After yesterday’s first round, in which he won more than 50 per cent of the vote, Recep Tayyip Erdogan, the all-powerful Prime Minister since 2002, is almost certainly heading for several more years in power under a new label, giving him time to complete the construction of what he calls the “new Turkey”. The polls put him well ahead of his two rivals, a septuagenarian ex-diplomat and a young ethnic Kurd, which is not surprising, as the public has not learnt much about either candidate. Figures for last month showed that while Mr Erdogan received 533 minutes of airtime on state television to make his pitch, his two rivals got three minutes and 45 seconds respectively.

That farcically lopsided allocation of media coverage is only one of many indications that Turkey is morphing into a Russian-style “shell” democracy, in which managed plebiscites mask the essentially autocratic character of a system containing few or no checks and balances.

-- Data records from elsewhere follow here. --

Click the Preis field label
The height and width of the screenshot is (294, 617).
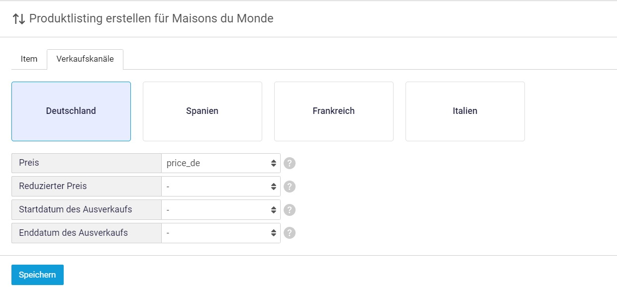(x=87, y=163)
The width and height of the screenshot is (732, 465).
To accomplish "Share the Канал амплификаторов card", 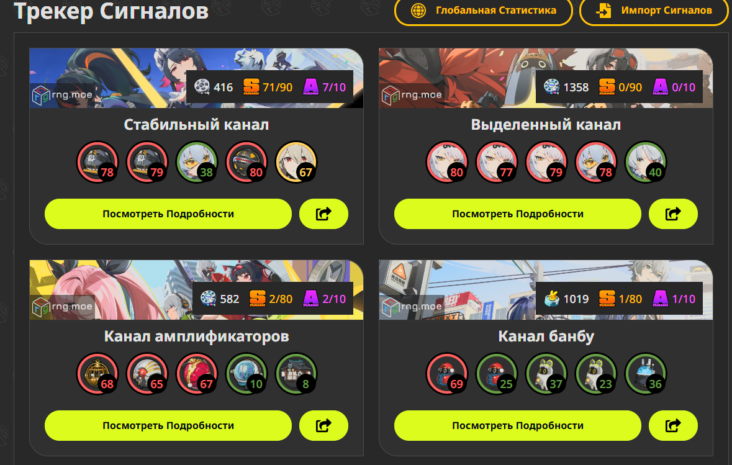I will [x=323, y=425].
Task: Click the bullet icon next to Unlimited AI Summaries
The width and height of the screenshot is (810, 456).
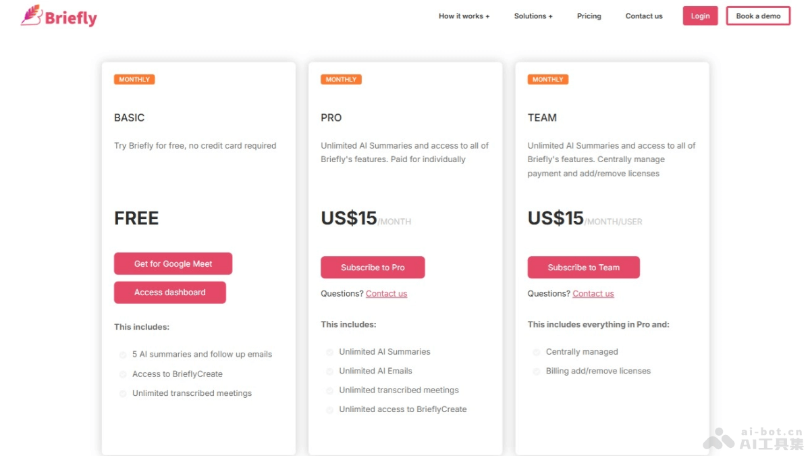Action: click(329, 352)
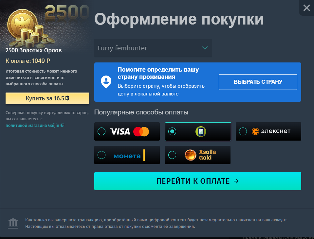Click the bank building icon
Screen dimensions: 314x239
13,223
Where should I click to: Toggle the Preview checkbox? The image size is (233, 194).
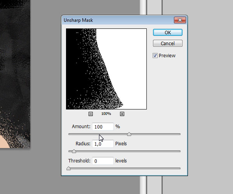pos(155,56)
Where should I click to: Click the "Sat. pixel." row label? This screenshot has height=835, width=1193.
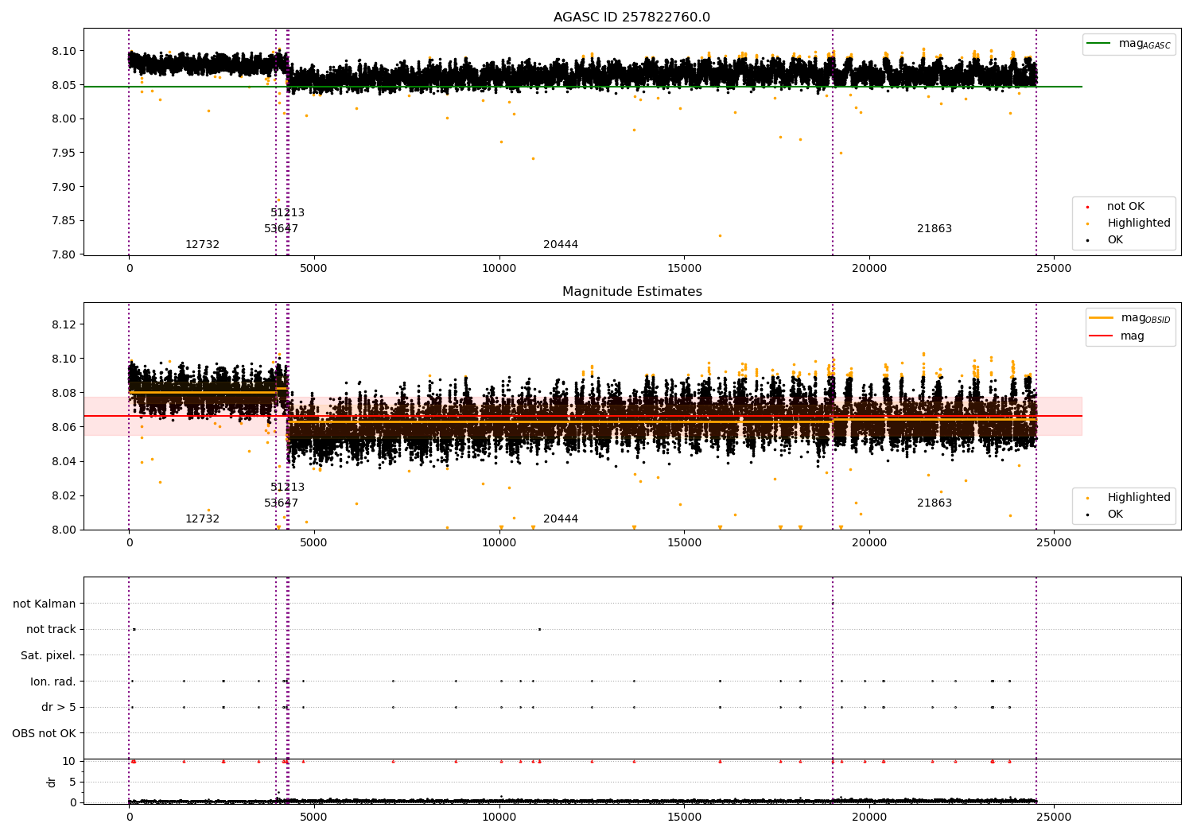point(49,655)
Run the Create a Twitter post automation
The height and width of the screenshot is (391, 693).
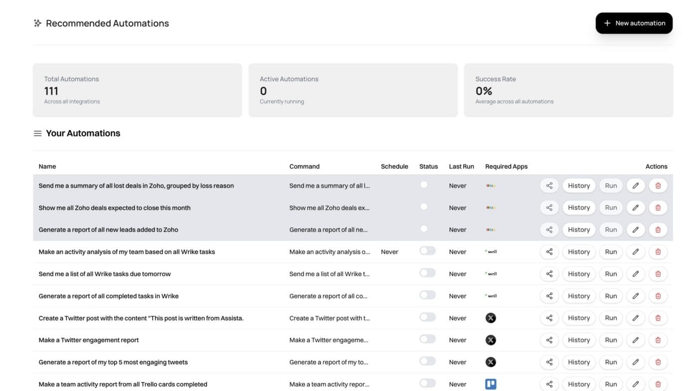click(x=611, y=318)
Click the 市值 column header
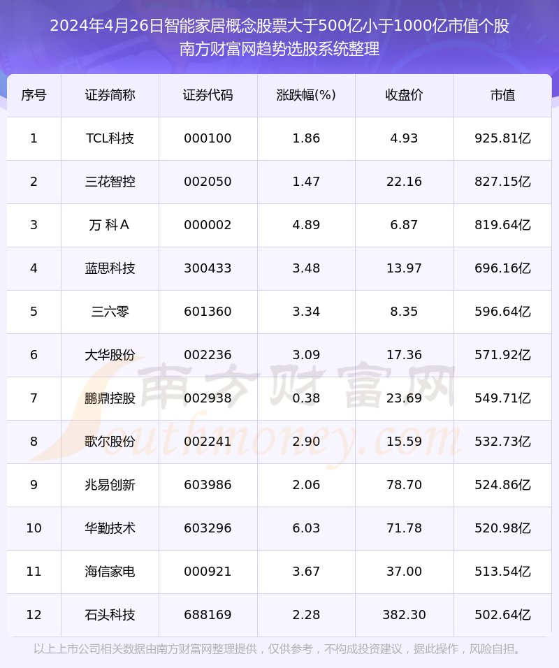This screenshot has height=668, width=559. pos(502,96)
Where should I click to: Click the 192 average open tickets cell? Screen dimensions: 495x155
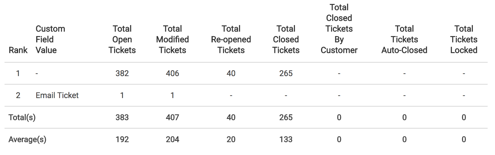point(122,139)
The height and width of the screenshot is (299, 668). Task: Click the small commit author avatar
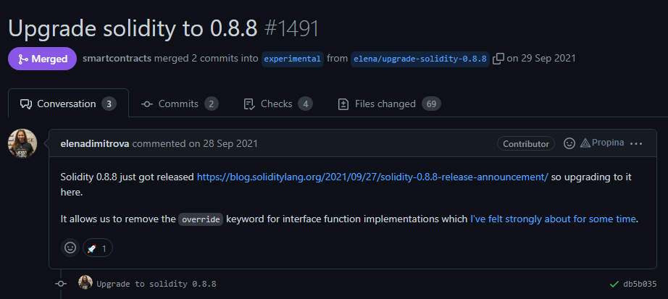pyautogui.click(x=85, y=283)
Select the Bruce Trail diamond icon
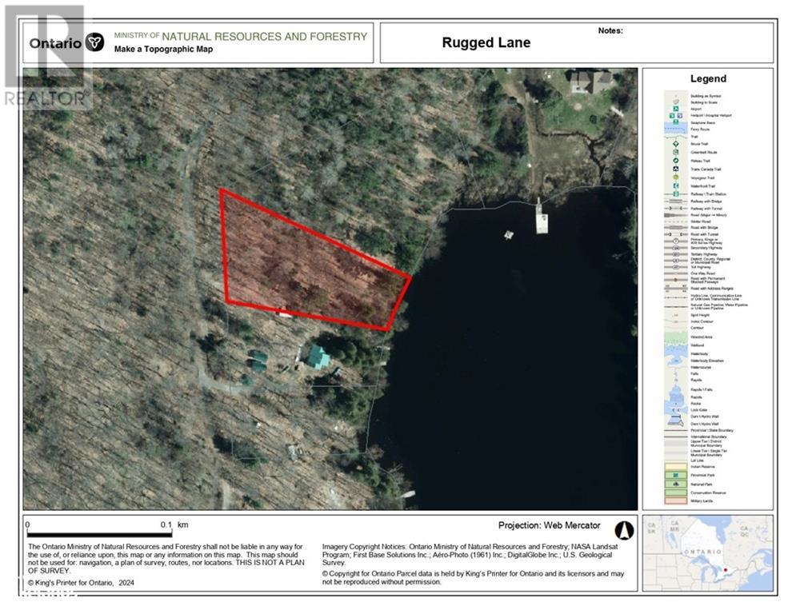The image size is (796, 614). pyautogui.click(x=675, y=144)
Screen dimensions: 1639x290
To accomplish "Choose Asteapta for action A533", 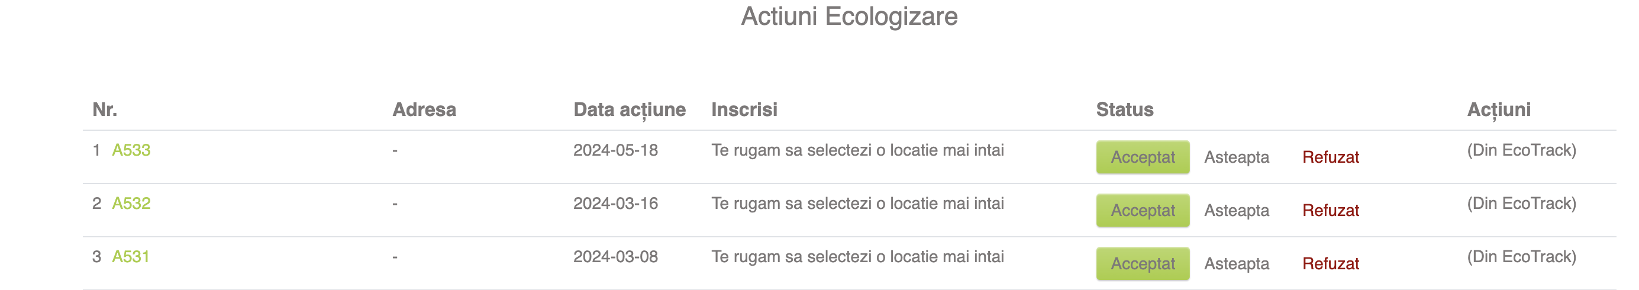I will click(1236, 157).
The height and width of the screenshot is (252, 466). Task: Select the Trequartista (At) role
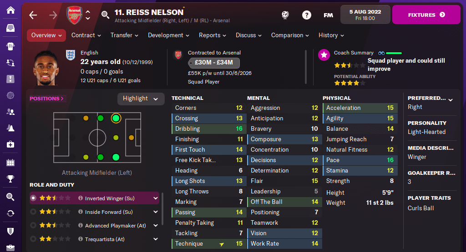click(x=104, y=239)
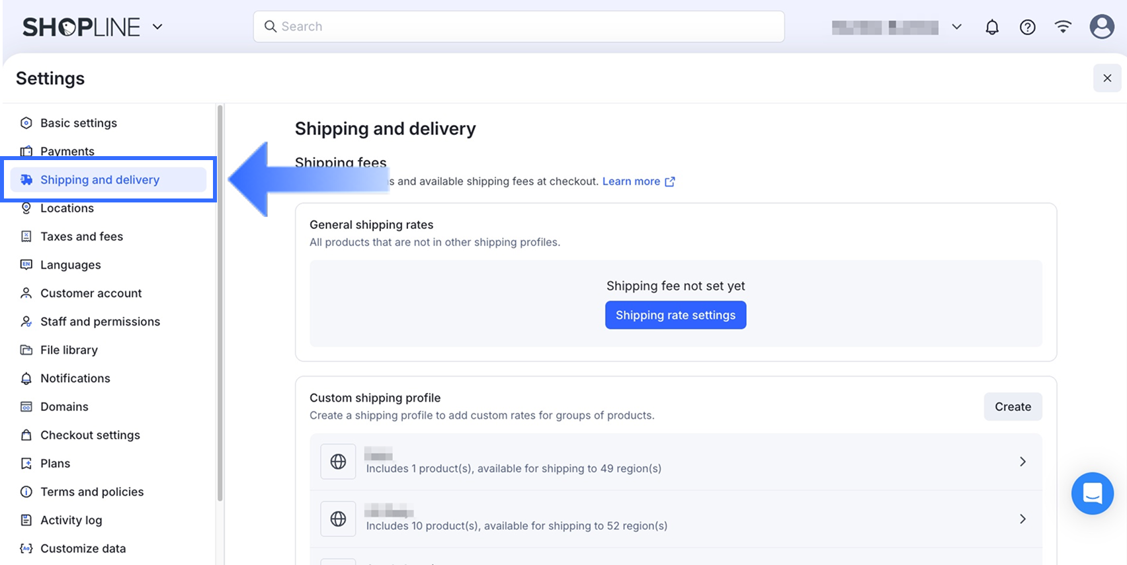The width and height of the screenshot is (1127, 565).
Task: Open the user profile avatar
Action: click(x=1101, y=27)
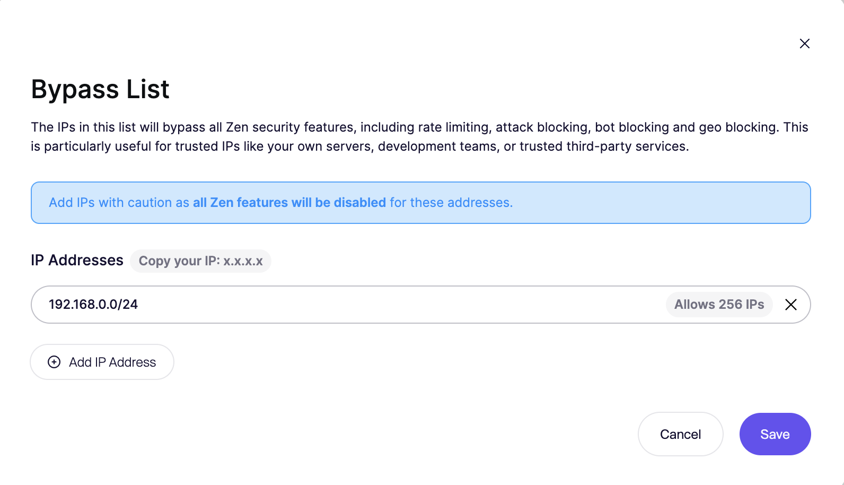Click the Bypass List heading
Viewport: 844px width, 485px height.
100,89
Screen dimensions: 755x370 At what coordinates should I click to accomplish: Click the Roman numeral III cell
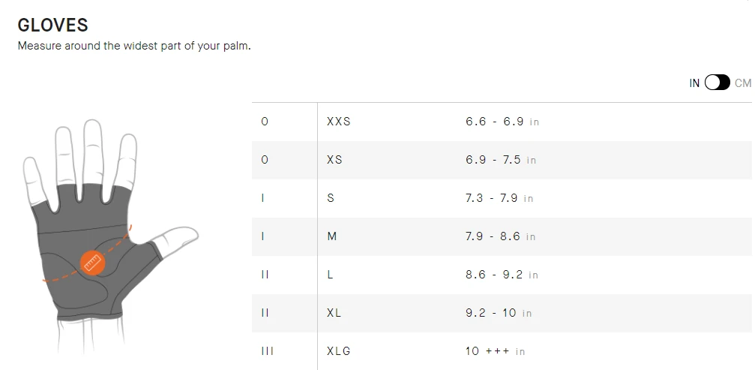click(x=268, y=351)
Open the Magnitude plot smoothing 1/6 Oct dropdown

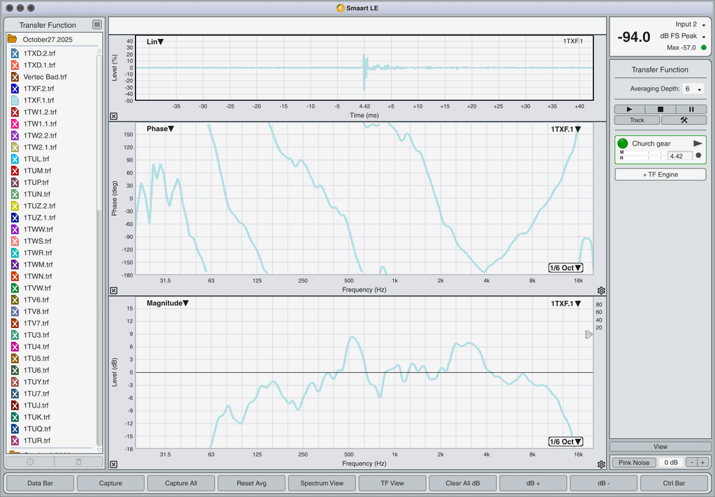coord(566,442)
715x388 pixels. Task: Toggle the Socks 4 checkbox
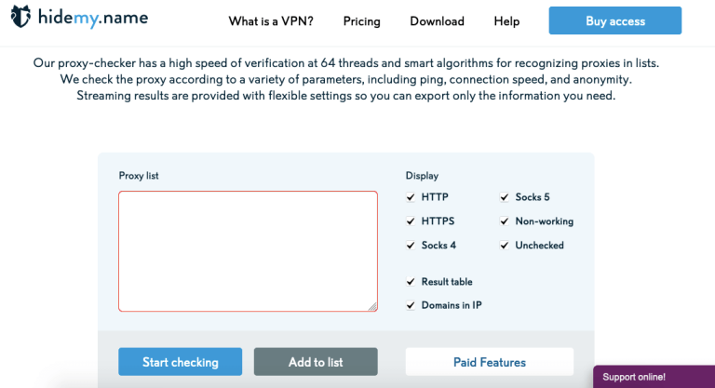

Like Vladimir Putin, Turkey’s strongman specialises in the rhetoric of “us and them”; in his case, railing against a strange and unlikely combination of Jews and supporters of the US-based Sunni cleric Fethullah Gulen, who, he insists, are plotting to destroy him. Lest anyone dismiss this as hot air, it should be noted that Mr Erdogan has made good use of these alleged conspiracies to ram through key changes, purging institutions of his opponents, starting with the army and police. When he began putting generals on trial, Western governments were inclined to applaud, seeing the Turkish armed forces as over-fond of politics and their own privileges. But the purges have continued to the point where the only serious resistance to Mr Erdogan’s whims now comes from the judges, who in April bravely struck down his attempt to ban the use of social networks.

This is where Turkey’s foreign friends should really start to worry, because if – or rather when – he becomes head of state, Mr Erdogan will be able to nominate judges and sap the Supreme Court’s ability to oppose him. It gets worse, because Mr Erdogan also plans to transform the hitherto largely ceremonial presidency into the beating heart of government, with the power to appoint ministers and dissolve parliament.

If Mr Erdogan gets away with all this, it will be because he has presided over unparalleled economic growth and – equally crucially – has championed the restoration of Turkey’s Sunni Muslim identity, which is a hugely popular cause among the religious masses. As the advocate of both God and Mammon at the same time, he is in a strong position. Abroad, his increasingly eccentric behaviour is forgiven because he also appears to deliver stability, which, in the eyes of Washington, is a precious commodity.

No one begrudges Turkey its economic boom and new sense of swagger, but it is unfortunate that these gains have come at the expense of the hope that Turkey might develop along different lines. A few years ago, Britain was energetically championing Turkish membership of the European Union on the grounds that Mr Erdogan had showed how it was possible to synthesise Islam and Europe’s democratic values. That is not a claim that anyone outside Turkey is likely to make in future.